DIRECTIONS:
Where the word "resolution" occurs in a line of the data, return the whole line.

RECORDS SHOWN:
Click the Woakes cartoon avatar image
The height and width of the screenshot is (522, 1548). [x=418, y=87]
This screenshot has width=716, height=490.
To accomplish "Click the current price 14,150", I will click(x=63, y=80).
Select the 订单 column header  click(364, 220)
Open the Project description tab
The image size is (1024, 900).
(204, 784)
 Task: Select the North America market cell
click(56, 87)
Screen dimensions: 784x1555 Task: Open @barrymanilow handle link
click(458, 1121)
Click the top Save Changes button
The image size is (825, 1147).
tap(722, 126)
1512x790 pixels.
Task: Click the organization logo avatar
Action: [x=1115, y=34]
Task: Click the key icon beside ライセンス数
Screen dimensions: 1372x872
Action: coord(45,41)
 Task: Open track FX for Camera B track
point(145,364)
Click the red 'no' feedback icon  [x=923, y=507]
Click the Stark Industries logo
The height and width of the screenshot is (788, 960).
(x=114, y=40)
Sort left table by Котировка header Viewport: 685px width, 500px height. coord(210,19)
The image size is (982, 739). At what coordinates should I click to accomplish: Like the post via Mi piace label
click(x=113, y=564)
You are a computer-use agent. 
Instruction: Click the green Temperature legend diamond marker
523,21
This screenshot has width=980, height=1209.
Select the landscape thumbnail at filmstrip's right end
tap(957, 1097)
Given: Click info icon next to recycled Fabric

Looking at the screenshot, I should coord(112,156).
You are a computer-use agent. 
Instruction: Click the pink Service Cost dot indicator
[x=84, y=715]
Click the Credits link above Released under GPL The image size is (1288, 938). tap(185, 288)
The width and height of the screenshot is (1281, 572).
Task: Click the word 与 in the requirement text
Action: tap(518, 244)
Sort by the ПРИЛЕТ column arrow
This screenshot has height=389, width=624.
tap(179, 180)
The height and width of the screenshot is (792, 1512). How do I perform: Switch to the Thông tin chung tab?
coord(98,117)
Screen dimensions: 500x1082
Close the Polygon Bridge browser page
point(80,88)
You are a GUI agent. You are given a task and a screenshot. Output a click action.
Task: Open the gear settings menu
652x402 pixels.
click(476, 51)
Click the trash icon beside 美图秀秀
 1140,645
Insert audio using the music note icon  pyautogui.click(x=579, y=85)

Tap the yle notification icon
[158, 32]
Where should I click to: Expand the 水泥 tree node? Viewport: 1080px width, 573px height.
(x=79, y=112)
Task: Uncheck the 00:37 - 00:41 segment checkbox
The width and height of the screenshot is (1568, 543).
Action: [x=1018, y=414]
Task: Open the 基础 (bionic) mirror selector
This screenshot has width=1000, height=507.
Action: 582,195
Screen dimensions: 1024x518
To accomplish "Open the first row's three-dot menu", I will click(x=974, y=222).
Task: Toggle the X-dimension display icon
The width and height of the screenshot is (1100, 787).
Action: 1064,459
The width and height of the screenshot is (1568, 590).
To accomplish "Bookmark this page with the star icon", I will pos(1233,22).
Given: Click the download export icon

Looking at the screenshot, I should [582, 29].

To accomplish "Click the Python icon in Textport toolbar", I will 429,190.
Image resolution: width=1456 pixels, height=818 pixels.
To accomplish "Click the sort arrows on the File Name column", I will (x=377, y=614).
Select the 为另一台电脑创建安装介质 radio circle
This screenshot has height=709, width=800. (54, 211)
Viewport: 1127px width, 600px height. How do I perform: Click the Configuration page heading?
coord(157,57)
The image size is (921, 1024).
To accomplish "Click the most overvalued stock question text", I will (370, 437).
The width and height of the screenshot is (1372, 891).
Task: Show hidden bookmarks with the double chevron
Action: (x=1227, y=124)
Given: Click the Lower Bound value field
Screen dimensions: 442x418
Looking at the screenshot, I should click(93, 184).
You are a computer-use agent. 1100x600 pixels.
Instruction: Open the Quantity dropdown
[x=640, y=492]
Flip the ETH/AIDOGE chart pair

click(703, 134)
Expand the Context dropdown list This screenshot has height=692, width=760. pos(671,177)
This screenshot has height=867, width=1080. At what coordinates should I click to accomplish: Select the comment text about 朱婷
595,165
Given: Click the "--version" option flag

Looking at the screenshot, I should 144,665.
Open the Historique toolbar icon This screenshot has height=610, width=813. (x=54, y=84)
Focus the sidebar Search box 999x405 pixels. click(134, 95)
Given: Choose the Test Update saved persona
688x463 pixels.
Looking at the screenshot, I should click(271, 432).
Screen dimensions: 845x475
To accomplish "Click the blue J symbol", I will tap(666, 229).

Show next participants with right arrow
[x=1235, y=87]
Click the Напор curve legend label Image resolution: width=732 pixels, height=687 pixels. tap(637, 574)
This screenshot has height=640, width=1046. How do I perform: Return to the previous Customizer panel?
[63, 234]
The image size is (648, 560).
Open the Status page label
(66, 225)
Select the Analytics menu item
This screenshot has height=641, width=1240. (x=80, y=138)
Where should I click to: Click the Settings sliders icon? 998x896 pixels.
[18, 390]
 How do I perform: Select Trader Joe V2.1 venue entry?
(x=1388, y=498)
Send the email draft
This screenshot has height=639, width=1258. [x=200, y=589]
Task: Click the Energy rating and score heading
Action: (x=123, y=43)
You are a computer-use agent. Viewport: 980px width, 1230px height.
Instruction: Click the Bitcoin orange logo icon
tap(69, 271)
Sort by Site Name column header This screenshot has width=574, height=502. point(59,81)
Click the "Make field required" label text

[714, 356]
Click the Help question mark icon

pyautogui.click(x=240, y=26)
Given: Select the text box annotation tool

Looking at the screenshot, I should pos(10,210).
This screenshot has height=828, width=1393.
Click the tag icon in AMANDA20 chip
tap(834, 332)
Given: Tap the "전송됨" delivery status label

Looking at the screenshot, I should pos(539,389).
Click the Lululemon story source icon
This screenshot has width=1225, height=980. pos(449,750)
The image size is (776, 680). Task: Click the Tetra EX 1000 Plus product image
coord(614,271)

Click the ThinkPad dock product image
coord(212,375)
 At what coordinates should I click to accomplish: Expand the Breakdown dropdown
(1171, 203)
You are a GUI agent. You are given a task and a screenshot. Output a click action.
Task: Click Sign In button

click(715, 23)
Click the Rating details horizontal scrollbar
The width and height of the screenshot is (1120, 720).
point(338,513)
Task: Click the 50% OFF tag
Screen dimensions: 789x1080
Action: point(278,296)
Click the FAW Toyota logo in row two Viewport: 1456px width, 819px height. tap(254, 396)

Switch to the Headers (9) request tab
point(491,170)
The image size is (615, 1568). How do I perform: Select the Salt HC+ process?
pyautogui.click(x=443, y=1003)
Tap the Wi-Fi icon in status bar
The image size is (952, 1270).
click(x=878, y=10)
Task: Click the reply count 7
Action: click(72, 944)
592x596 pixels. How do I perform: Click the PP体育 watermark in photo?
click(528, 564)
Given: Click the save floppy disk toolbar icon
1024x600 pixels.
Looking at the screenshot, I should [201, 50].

RESPONSE AREA:
Image resolution: width=1456 pixels, height=818 pixels.
Click the Напор curve legend label Image resolution: width=732 pixels, height=687 pixels. tap(637, 574)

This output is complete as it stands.